I snap his picture but I don't comment on how foolish he's being. The worn wooden railing he's leaning against is at least a hundred years old. I half-expect to hear it crack and watch him fall to his death, all the while wearing that stupid grin on his face.

I've been dating Sergio too long.

My parents divorced when I was young. After years of resentment, I've come to terms with the fact that sometimes relationships just don't work out. It's nobody's fault, they just don't.

We go to a French cafe for lunch. It's his idea to try as many restaurants as possible while we're in New Orleans.

"I want to experience America," he says with his heavy Spanish accent. Money isn't an issue for him.

Myself, I'm just a poor college student. Eating out is expensive. Sergio offers to pay my way, but I don't like the feel of that. I'm not so easily bought.

We spend the day walking through an old part of the city. We stop at some churches and historic buildings, the ones that are still standing after the floods.

"There's a soccer game tonight," Sergio says. "Let's have some dinner and see it."

It's always sports with Sergio.

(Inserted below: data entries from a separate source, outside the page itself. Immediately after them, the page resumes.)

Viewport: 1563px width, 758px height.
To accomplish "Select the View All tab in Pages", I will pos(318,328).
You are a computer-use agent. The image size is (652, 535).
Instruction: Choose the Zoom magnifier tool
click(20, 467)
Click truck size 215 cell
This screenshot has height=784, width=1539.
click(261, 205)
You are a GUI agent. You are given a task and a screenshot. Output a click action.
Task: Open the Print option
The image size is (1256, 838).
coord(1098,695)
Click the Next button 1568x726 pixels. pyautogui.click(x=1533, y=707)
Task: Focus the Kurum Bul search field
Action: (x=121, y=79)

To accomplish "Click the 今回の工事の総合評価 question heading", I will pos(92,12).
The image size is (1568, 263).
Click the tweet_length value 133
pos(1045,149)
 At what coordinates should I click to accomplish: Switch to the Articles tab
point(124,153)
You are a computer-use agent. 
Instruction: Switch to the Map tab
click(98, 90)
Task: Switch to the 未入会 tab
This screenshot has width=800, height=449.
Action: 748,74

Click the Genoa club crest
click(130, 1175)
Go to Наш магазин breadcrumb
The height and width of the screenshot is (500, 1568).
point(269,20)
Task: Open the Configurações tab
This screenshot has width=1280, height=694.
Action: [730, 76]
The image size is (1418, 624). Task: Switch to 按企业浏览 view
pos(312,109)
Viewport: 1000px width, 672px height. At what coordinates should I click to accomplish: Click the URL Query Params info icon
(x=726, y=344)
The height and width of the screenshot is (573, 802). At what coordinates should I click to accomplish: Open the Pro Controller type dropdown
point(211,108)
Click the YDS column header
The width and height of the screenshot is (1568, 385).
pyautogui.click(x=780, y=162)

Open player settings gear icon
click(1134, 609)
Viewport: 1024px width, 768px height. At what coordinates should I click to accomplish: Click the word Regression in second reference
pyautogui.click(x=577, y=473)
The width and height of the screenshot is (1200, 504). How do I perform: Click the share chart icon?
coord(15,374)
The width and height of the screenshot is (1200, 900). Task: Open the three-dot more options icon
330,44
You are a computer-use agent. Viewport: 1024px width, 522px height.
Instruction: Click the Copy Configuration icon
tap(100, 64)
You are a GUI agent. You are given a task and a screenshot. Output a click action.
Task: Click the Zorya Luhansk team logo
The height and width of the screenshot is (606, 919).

Sports and food. "How about a play?" We'd passed the theatre a few blocks back.

"There's a new Bruce Willis movie out...."

"No. A play. Something we can't see at every cinema in the country."

He shrugs. "Okay."

I've been in and out of relationships all my life. They never last. I just can't seem to stay with someone too long.

"Shall we have dinner first?" he asks.

Dinner. Another twenty dollars. My funds are starting to run low.

"Sure, but can we keep it simple?"

He looks at me, confused, but then nods his head. "Claro. Of course."

Sergio's a few years older than me. He's handsome enough but more than that, he's a gentleman. It was his old world charm that first attracted me.

That evening, we walk along the boulevard at dusk. He stops on a stone bridge to look out over the slow moving water. I pause and he steps closer to me.

"We need to keep going," I say. "The play starts in an hour."

Sergio looks disappointed. We've grown apart on this trip and it's probably my fault.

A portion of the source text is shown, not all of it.